In deze zaak gaat het om een hoger beroep van belanghebbende tegen een uitspraak van de rechtbank Gelderland over een aanslag in de inkomstenbelasting/premie volksverzekeringen (IB/PVV) voor het jaar 2006. De belanghebbende, een boekhouder, had bezwaar gemaakt tegen de aanslag die was opgelegd op basis van een belastbaar inkomen van € 34.792. De rechtbank had de aanslag verminderd tot € 31.506, maar belanghebbende was het niet eens met deze beslissing en ging in hoger beroep.
De inspecteur van de Belastingdienst had de aanslag gebaseerd op een boekenonderzoek en stelde dat de belanghebbende een Ziektewetuitkering van € 11.968 had ontvangen, die niet in de aangifte was opgenomen. Daarnaast was er een correctie van € 24.849 door de inspecteur opgelegd, wat leidde tot de hogere aanslag. Tijdens de zitting op 9 december 2014 was belanghebbende niet aanwezig, maar de inspecteur was vertegenwoordigd.

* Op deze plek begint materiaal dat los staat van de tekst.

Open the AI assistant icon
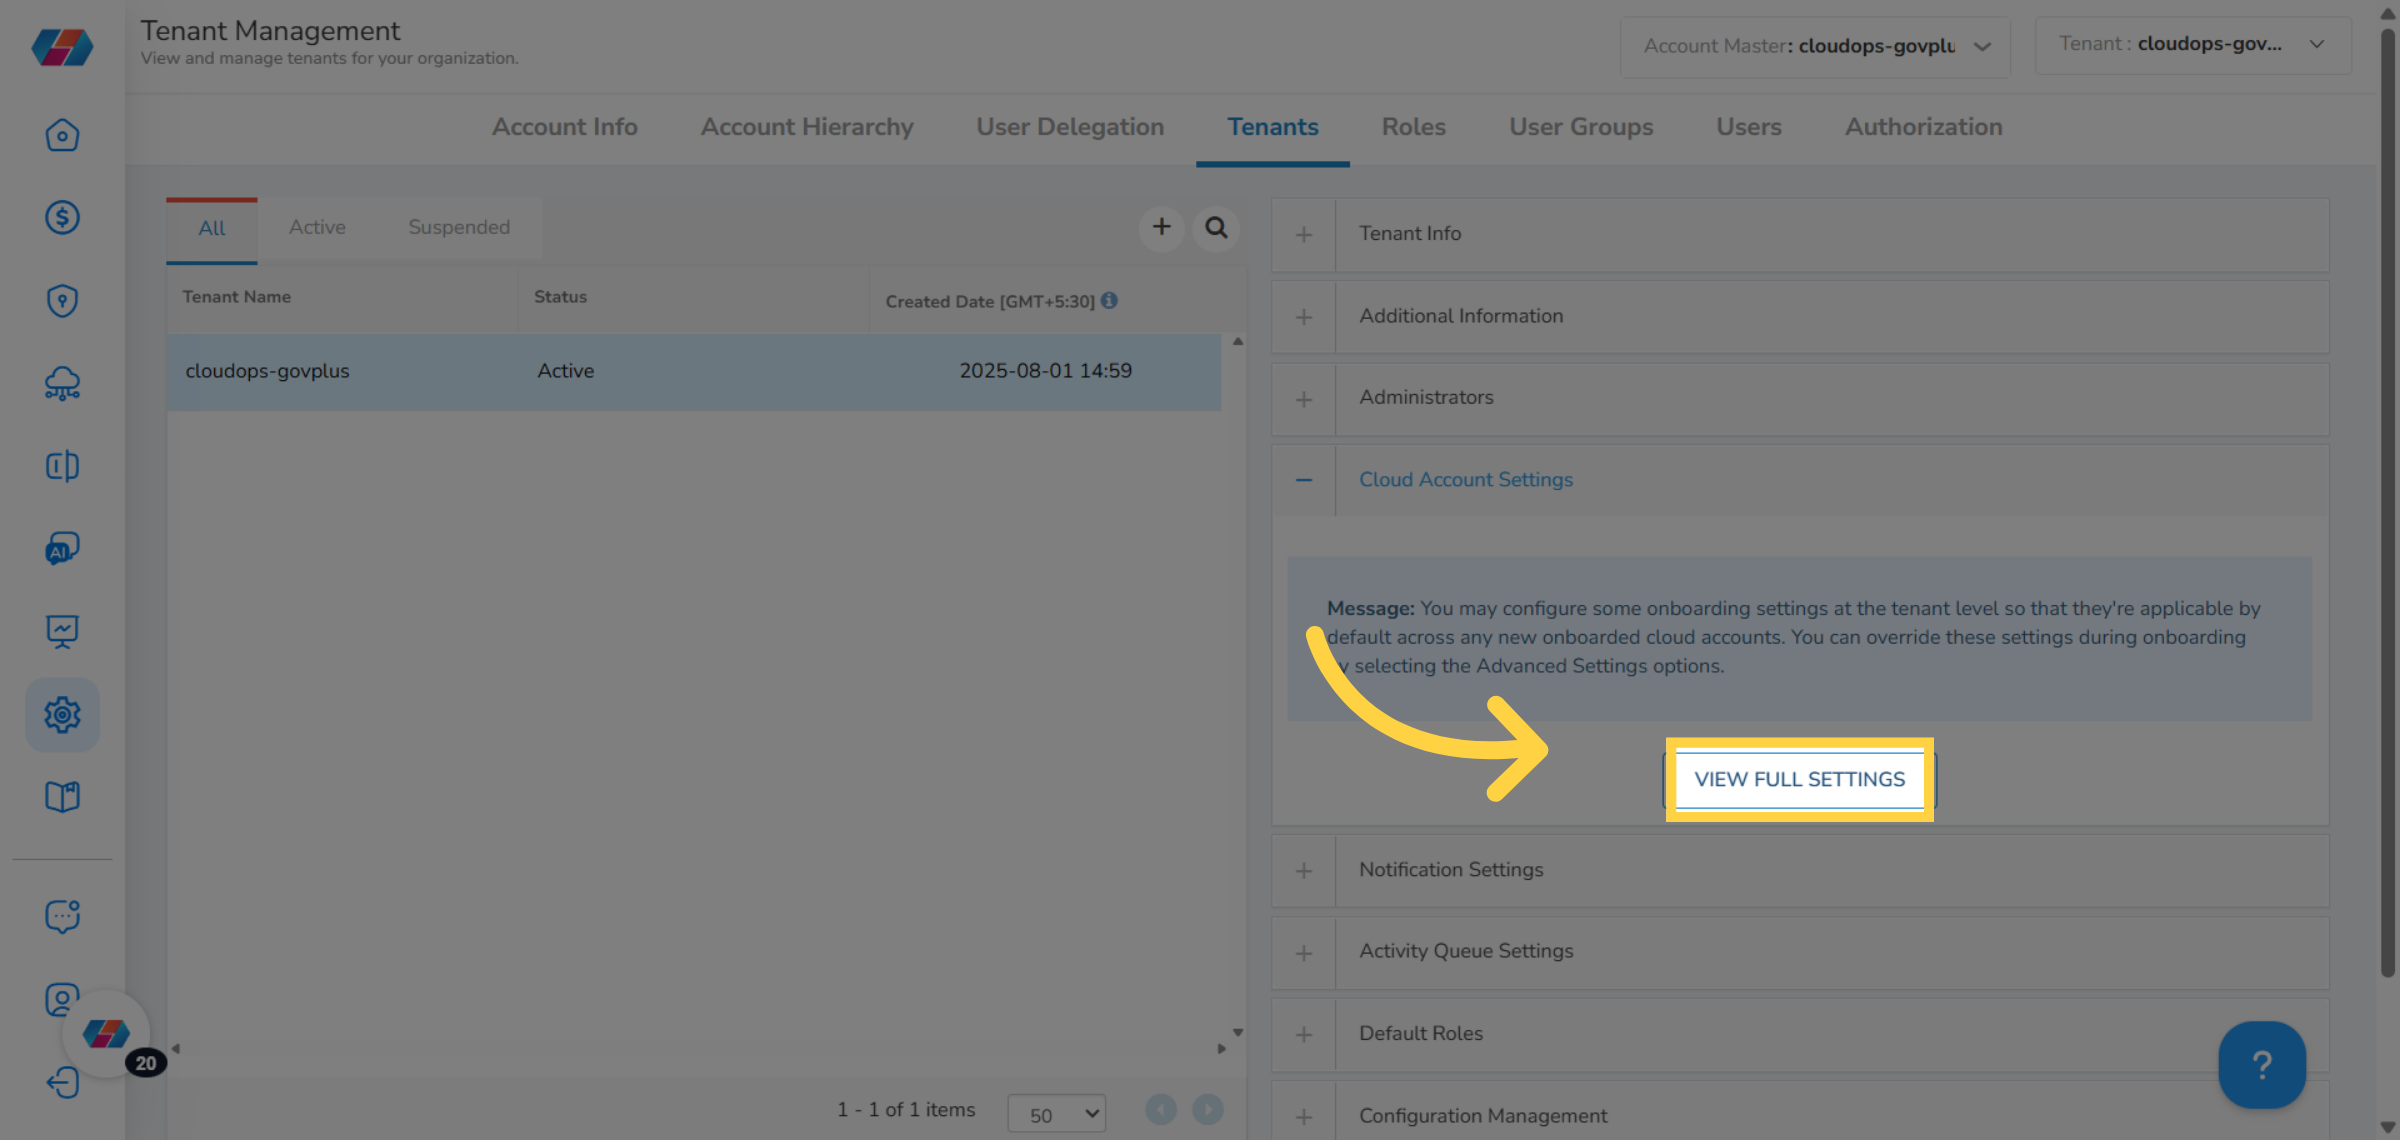2400x1140 pixels. click(x=62, y=548)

Het hof heeft de argumenten van beide partijen gehoord en geconcludeerd dat de inspecteur niet in gebreke was gebleven bij het aanleveren van relevante stukken. Het hof oordeelde dat de belanghebbende niet voldoende bewijs had geleverd voor zijn stelling dat de UWV-uitkering in een eerder jaar al was belast. Het hof bevestigde de uitspraak van de rechtbank en verklaarde het hoger beroep ongegrond. Er werd geen proceskostenvergoeding toegekend.